__Dataset content__.
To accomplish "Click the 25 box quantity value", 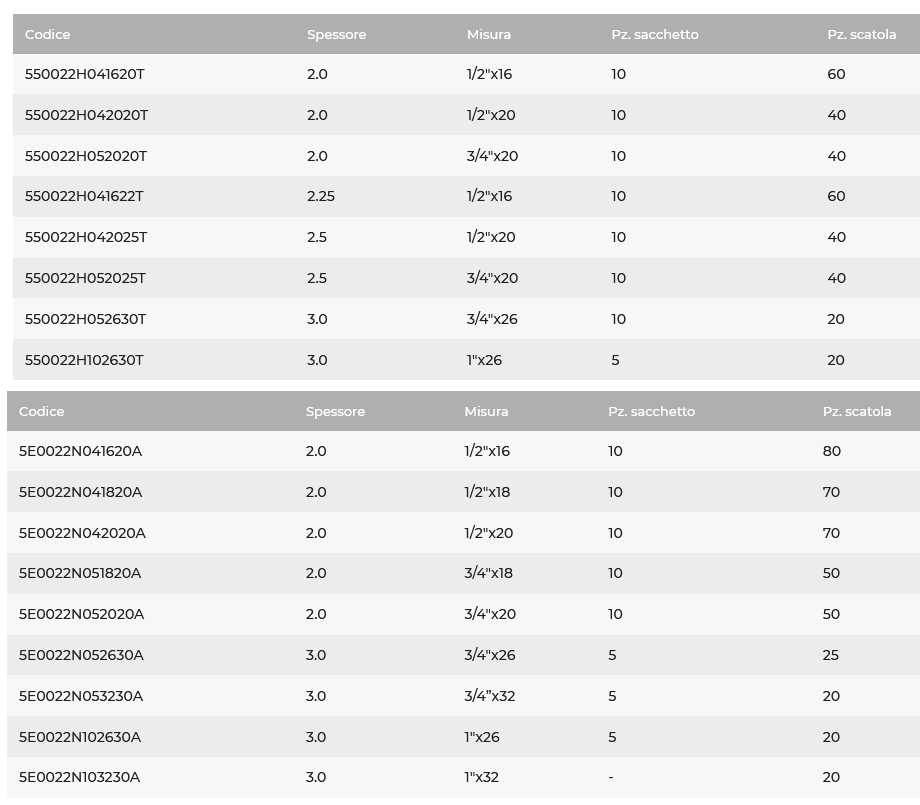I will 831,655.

* * *

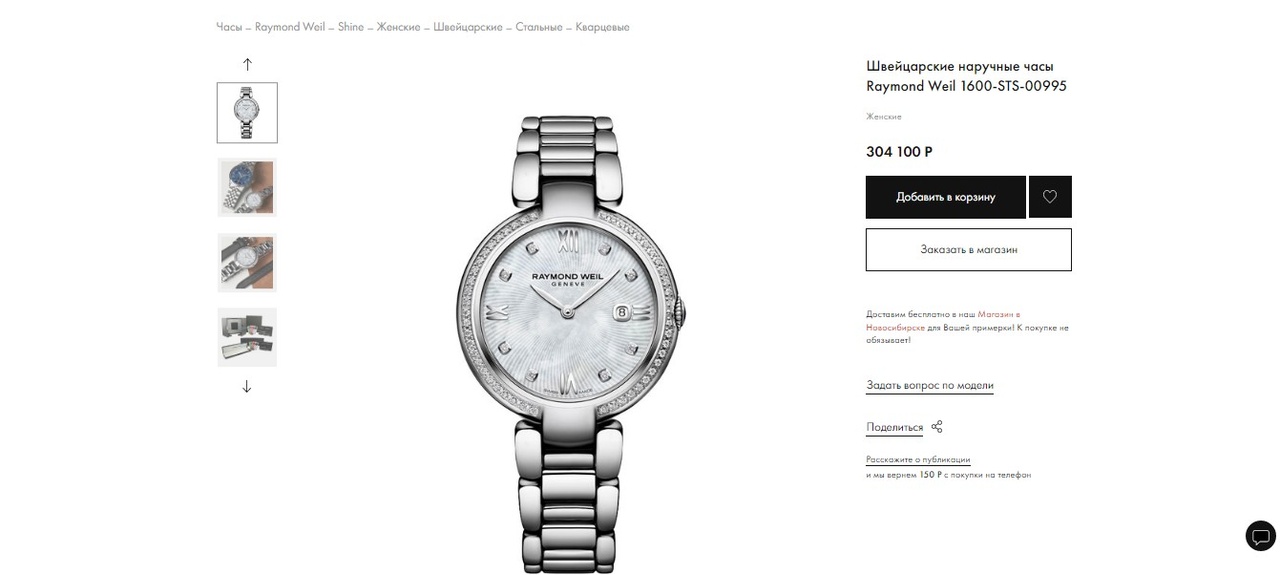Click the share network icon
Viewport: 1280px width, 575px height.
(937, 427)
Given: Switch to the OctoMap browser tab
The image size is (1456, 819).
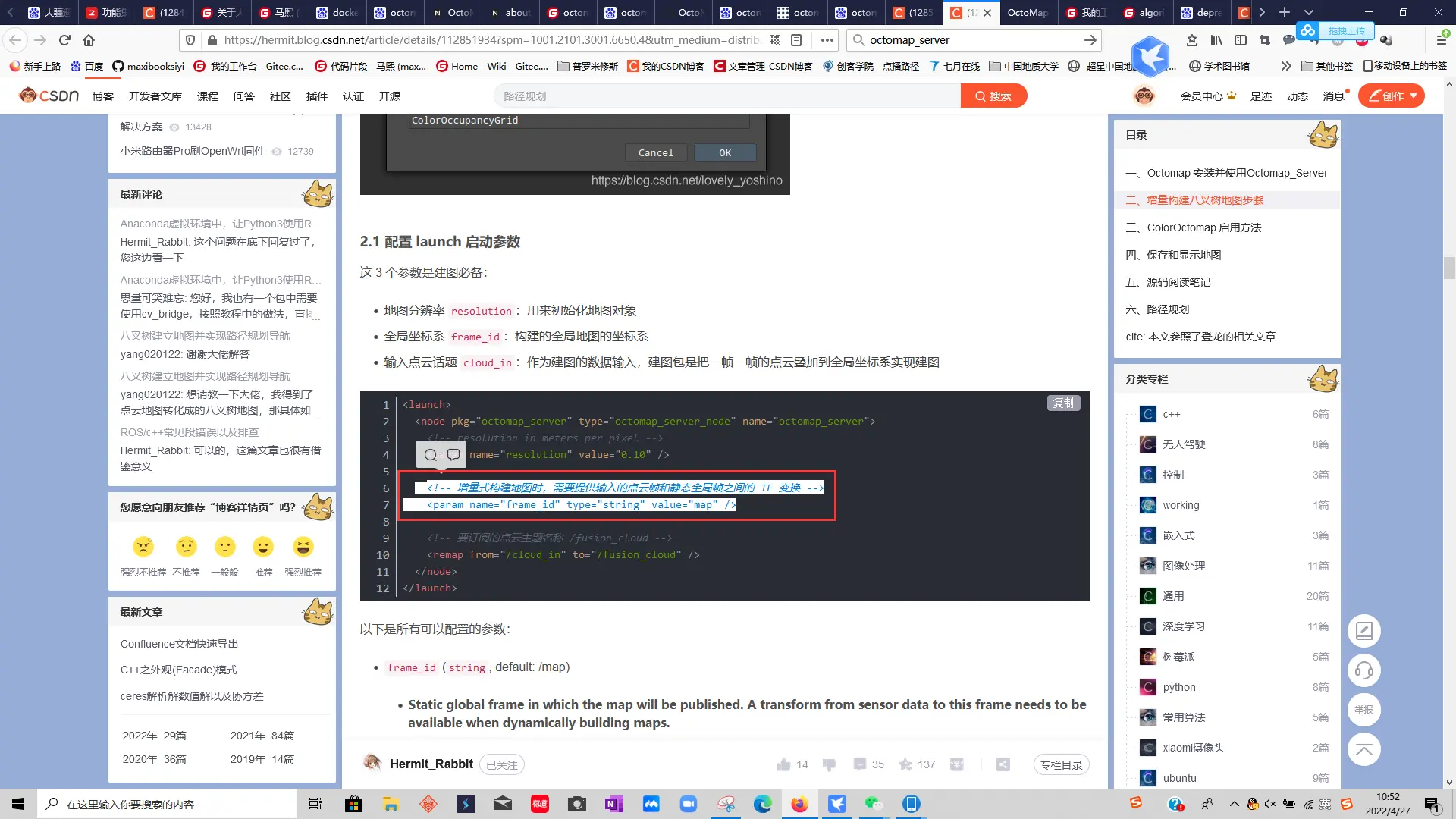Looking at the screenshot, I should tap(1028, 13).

__Given problem__.
Can you give the material as a numbered list, starting with the line that contains "Given: Switch to the OctoMap browser tab" and ending with the line that contains "Looking at the", both included, with blank lines left out and the pictures omitted?

__Written solution__.
1. Given: Switch to the OctoMap browser tab
2. The image size is (1456, 819).
3. Looking at the screenshot, I should tap(1028, 13).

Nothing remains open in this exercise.